Problem details: Pick the lines holding the string "Twitter" out of the records and copy them.

Provided data:
* * * *

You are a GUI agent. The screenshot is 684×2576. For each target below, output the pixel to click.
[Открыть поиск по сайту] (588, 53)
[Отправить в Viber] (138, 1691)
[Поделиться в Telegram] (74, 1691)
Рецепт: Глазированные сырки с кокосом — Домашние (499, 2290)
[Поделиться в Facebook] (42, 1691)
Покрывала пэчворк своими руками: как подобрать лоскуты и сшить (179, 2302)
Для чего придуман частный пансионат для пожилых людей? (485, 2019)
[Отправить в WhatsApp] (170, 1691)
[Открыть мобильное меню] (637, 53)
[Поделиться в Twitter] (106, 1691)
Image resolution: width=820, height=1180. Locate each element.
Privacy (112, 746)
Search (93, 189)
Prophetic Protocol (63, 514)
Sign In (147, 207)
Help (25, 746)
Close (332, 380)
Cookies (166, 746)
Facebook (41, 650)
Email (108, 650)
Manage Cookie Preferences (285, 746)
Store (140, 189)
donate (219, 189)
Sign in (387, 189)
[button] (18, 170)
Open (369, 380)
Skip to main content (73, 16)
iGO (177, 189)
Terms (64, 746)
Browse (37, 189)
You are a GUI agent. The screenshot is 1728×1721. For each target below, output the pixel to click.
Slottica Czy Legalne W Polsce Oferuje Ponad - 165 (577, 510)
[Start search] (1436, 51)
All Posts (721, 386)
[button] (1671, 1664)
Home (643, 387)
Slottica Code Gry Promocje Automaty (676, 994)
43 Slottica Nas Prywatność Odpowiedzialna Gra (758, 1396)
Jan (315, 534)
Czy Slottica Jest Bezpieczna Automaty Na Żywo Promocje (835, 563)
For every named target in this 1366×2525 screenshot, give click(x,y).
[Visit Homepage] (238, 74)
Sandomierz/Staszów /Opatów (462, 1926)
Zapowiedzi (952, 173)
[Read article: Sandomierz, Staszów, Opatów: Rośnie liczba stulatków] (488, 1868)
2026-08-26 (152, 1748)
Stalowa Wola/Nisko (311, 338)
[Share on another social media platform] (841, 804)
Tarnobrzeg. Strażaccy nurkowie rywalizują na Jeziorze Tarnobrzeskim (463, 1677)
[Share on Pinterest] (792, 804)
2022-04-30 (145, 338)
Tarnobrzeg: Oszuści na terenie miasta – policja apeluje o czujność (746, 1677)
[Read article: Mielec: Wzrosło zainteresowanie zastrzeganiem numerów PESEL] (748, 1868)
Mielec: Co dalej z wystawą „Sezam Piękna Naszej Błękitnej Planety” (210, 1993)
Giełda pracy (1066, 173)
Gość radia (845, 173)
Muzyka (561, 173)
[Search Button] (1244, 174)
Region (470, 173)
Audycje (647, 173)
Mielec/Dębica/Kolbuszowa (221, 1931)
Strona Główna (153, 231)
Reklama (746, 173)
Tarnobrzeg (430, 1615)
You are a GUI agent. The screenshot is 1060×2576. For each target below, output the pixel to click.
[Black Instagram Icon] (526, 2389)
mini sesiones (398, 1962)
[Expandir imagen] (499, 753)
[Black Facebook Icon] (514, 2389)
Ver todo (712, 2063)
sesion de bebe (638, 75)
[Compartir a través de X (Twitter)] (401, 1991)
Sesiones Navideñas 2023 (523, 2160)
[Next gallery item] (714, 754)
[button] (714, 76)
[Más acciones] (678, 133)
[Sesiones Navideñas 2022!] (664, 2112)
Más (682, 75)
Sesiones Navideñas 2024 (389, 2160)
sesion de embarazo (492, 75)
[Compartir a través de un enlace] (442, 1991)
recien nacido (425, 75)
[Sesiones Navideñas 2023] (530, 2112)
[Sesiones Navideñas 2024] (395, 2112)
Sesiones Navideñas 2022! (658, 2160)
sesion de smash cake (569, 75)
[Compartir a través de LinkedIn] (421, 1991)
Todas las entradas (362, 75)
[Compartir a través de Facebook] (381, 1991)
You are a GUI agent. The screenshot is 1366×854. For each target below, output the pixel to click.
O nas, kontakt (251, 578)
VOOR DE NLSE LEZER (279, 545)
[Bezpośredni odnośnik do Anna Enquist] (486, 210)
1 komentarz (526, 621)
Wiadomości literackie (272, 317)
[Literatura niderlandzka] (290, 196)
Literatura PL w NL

* * * *

Answer to the exercise:
[Поделиться в Twitter] (106, 1691)
[Compartir a través de X (Twitter)] (401, 1991)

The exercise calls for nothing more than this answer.